La libération de l'otage franco-colombienne détenue par les Farc, Ingrid Betancourt, était sur les rails jusqu'à la mort du numéro deux de la guérilla colombienne, Raul Reyes, le 1er mars, a déclaré la sénatrice colombienne Piedad Cordoba au quotidien espagnol El Pais jeudi.

"Les choses allaient très bien pour la libération d'un des +gringos+ (un Américain, NDR) séquestré. Dans le lot se trouvait aussi Ingrid. Mais tout a été mis par terre avec ce qui s'est passé le 1er mars", selon Mme Cordoba, qui a joué le rôle de médiatrice entre le gouvernement et la guérilla.

Raul Reyes est mort dans l'attaque par les troupes colombiennes d'un campement des Forces armées révolutionnaires de Colombie (Farc) le 1er mars en territoire équatorien. Cette attaque fut à l'origine d'une détérioration de la situation, selon la sénatrice de l'aile gauche de l'opposition au gouvernement de droite du président colombien Alvaro Uribe. "Ce fut un coup fatal à la confiance que les Farc plaçaient dans le gouvernement (colombien). La France a été la grande perdante", déclare Mme Cordoba.

Ancienne candidate écologiste à l'élection présidentielle en Colombie, Ingrid Betancourt, détenue depuis plus de six ans, est l'une des 39 otages dits "politiques" que les Farc proposent de libérer contre quelque 500 guérilleros emprisonnés.

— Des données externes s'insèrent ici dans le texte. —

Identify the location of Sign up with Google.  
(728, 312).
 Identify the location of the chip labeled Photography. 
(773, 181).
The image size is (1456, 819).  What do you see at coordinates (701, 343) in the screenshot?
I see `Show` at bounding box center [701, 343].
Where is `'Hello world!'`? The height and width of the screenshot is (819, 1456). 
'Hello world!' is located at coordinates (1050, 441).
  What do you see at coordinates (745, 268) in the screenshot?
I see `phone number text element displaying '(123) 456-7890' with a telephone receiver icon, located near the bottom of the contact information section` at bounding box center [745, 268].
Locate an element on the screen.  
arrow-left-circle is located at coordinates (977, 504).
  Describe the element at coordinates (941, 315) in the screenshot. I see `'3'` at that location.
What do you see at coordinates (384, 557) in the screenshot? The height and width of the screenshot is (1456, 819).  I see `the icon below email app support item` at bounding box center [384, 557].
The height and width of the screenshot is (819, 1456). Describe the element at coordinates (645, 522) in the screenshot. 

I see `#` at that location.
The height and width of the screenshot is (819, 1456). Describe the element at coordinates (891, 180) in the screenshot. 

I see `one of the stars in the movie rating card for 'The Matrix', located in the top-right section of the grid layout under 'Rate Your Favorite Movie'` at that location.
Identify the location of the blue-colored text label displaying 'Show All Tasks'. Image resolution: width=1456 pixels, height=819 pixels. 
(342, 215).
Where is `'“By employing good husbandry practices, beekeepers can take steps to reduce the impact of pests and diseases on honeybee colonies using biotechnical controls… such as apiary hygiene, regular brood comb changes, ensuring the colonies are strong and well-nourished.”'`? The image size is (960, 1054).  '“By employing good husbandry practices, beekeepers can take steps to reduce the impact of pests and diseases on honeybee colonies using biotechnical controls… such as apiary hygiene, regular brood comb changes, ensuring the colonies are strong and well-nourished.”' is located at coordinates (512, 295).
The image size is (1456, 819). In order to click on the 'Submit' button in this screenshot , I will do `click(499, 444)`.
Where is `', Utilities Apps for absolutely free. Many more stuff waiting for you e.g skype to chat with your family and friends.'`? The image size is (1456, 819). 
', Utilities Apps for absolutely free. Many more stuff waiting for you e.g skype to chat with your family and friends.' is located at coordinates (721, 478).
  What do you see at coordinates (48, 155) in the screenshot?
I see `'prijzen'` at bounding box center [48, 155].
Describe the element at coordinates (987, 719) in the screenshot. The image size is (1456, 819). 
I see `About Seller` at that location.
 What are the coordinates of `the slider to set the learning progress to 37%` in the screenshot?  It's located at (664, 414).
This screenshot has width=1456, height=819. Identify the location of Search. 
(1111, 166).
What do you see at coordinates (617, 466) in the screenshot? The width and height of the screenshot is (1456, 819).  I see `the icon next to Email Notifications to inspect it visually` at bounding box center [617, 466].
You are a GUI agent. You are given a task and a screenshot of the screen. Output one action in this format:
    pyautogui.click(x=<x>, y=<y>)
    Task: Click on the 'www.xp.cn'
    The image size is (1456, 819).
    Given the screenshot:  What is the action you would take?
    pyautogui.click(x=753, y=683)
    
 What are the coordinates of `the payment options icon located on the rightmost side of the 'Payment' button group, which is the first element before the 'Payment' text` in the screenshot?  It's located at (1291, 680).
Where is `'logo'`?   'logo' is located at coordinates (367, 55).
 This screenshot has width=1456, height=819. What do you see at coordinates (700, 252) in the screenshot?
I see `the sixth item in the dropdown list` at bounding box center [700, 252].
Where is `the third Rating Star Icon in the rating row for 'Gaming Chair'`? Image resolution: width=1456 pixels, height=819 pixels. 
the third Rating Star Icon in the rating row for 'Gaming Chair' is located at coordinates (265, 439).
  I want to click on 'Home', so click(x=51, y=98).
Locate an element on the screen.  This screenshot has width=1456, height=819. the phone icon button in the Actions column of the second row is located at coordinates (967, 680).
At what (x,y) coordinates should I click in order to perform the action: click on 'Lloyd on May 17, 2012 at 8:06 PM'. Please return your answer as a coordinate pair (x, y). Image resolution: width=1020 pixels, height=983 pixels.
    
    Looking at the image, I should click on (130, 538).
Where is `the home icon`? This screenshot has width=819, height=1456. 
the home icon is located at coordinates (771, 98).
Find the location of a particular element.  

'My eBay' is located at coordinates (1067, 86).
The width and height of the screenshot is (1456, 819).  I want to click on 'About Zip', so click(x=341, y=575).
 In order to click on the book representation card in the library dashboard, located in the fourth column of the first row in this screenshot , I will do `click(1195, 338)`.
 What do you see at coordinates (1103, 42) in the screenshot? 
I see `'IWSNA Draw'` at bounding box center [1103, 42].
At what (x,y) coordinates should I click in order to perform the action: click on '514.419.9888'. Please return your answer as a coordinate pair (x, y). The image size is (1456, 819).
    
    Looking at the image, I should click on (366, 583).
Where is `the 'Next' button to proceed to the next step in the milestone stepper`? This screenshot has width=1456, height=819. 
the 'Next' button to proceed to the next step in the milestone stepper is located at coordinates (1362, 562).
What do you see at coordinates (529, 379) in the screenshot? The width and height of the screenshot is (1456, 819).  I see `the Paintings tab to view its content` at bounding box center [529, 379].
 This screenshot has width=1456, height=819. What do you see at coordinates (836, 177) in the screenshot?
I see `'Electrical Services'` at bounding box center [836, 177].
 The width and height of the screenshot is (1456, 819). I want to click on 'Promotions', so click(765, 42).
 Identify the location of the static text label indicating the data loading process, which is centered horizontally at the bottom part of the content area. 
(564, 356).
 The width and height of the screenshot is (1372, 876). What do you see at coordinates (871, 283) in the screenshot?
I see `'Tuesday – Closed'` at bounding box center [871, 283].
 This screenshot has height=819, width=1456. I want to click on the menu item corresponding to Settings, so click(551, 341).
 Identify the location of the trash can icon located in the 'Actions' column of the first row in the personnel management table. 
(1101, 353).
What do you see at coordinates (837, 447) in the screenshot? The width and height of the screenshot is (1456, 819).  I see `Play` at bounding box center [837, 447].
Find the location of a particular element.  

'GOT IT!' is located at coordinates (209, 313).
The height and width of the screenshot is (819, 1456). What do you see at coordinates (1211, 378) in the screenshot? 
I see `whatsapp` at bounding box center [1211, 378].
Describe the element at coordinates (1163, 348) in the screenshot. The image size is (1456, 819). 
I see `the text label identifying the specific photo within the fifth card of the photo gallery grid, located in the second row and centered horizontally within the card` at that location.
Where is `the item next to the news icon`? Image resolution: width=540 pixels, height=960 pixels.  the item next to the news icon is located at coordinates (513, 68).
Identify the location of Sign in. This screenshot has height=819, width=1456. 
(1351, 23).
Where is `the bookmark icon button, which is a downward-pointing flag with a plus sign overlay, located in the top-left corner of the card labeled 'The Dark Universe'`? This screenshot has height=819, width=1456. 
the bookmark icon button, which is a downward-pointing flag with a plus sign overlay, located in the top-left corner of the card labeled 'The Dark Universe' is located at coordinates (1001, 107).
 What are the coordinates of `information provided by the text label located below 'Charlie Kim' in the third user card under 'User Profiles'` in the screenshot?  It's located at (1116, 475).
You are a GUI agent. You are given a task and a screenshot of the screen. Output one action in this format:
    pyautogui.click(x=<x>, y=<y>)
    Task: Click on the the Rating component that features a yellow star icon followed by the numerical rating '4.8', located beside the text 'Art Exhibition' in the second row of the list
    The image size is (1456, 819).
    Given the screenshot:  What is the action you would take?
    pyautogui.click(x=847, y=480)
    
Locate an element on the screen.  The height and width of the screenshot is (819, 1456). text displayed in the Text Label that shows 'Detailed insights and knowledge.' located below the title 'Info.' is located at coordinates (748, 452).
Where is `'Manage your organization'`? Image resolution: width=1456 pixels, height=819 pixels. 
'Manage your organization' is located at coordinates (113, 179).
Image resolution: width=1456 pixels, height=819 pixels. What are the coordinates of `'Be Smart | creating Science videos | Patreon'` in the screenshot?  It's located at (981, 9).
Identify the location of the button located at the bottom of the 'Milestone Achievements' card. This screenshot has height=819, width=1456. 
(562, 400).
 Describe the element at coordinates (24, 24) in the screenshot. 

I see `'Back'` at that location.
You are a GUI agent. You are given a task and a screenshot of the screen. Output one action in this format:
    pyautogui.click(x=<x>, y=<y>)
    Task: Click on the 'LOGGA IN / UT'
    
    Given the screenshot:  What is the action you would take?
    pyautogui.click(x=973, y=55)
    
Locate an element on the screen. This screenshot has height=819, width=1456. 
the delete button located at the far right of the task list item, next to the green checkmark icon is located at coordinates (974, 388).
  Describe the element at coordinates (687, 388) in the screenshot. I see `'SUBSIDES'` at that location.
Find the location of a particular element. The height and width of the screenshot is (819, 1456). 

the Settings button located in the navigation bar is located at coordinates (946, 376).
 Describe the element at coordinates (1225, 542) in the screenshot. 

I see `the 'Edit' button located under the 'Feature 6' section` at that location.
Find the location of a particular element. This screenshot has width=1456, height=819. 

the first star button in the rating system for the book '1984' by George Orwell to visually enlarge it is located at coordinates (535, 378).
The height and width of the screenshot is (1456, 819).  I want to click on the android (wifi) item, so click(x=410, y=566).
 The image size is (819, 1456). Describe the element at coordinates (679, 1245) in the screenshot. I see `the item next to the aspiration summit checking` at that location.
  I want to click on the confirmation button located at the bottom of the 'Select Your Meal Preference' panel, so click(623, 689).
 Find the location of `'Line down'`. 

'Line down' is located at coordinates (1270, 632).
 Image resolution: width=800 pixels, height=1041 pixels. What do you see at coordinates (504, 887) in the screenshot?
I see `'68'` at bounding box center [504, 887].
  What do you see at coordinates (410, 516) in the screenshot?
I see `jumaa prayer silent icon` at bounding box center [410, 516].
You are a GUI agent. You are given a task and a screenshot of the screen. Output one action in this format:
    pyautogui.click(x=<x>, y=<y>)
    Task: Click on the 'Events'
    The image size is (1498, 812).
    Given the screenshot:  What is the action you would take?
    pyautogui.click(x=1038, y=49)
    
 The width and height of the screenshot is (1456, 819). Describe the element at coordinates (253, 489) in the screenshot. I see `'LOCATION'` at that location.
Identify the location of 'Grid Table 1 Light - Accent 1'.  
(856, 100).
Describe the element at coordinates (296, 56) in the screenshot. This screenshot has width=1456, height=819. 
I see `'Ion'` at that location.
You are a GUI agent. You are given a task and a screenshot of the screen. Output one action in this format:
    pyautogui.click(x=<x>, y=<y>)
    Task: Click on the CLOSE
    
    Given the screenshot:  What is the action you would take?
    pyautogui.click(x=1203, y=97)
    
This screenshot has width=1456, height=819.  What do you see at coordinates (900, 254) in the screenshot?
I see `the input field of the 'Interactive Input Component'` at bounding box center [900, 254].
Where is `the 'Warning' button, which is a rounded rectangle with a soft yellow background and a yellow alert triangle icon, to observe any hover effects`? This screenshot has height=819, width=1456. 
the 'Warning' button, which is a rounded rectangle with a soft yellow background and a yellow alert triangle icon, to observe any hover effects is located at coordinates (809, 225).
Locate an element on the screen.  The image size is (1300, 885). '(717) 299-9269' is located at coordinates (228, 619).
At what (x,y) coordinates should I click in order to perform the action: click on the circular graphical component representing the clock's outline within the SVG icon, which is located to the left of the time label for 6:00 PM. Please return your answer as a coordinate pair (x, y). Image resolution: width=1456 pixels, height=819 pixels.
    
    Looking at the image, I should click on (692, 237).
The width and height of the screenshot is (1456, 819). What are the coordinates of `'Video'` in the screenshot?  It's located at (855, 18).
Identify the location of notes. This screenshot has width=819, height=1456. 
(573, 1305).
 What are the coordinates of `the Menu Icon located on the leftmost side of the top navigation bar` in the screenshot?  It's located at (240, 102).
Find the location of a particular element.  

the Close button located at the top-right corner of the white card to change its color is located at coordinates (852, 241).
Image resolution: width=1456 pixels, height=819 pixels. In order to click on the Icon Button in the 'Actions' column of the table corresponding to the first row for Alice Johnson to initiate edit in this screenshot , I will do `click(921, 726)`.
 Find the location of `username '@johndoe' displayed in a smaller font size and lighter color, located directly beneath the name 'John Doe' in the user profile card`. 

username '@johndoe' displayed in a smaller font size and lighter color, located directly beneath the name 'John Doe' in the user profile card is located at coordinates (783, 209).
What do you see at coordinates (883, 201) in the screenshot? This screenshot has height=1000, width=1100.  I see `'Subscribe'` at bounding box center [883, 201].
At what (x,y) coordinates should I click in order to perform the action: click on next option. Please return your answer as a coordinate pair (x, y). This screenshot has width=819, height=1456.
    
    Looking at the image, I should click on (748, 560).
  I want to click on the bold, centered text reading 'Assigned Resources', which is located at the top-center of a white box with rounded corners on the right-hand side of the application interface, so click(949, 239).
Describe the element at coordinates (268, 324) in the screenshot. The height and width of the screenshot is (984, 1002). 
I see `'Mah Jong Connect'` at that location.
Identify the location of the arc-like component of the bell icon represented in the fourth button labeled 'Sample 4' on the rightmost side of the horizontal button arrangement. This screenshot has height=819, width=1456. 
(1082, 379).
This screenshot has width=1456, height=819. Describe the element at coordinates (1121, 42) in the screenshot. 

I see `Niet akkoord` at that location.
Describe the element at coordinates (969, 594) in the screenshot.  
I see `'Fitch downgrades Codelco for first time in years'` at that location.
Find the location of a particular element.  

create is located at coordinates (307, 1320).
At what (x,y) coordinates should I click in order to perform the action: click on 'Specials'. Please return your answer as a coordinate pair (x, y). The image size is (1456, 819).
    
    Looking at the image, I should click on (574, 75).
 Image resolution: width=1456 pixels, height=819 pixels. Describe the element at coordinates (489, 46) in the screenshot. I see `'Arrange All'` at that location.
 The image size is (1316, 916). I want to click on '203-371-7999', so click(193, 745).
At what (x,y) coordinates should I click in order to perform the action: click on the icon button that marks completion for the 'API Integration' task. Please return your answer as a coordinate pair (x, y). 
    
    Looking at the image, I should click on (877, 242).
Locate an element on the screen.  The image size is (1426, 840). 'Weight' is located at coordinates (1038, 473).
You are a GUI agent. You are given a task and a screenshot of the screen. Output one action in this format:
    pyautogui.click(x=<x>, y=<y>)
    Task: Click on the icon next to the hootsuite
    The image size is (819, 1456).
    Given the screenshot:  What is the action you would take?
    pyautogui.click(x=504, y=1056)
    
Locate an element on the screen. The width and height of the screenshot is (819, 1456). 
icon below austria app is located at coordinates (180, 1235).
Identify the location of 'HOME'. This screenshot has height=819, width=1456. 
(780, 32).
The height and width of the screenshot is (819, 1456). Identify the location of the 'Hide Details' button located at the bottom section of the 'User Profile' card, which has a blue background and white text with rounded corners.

Dans l'entretien au Pais, Mme Cordoba critique durement le gouvernement qu'elle accuse d'utiliser le cas Betancourt pour détourner l'attention de sujets politiques embarrassants.

"Le gouvernement d'Uribe a dit qu'elle (Ingrid Betancourt) allait mourir, et a permis à la France d'envoyer un avion, seulement pour masquer un scandale politique, parce que le même jour, trois parlementaires accusés de relations avec les paramilitaires (d'extrême droite) étaient arrêtés", selon elle.

Les affaires dites de "para-politique" (pour paramilitaires) éclabousse depuis plusieurs mois le pouvoir colombien, accusé de liens avec les milices d'extrême-droite. Mario Uribe, un cousin du président colombien, a été arrêté mardi dans ce dossier. Le président Uribe a révélé mercredi qu'il était lui-même visé par une enquête à la suite d'une dénonciation d'un prévenu l'accusant d'être impliqué dans un massacre de paysans en 1997.

Le conflit entre les Farc et Bogota "s'est régionalisé de manière préoccupante", souligne par ailleurs Mme Cordoba. "Beaucoup de paramilitaires (colombiens) se sont appropriés des régions entières d'Equateur, et certains se sont entraînés en Bolivie, dans la zone de Santa Cruz, pour déstabiliser le gouvernement d'Evo Morales", assure-t-elle. Les pays voisins "commencent à exiger une solution au conflit", selon Mme Cordoba, pour qui "la Colombie est devenu un voisin embarrassant".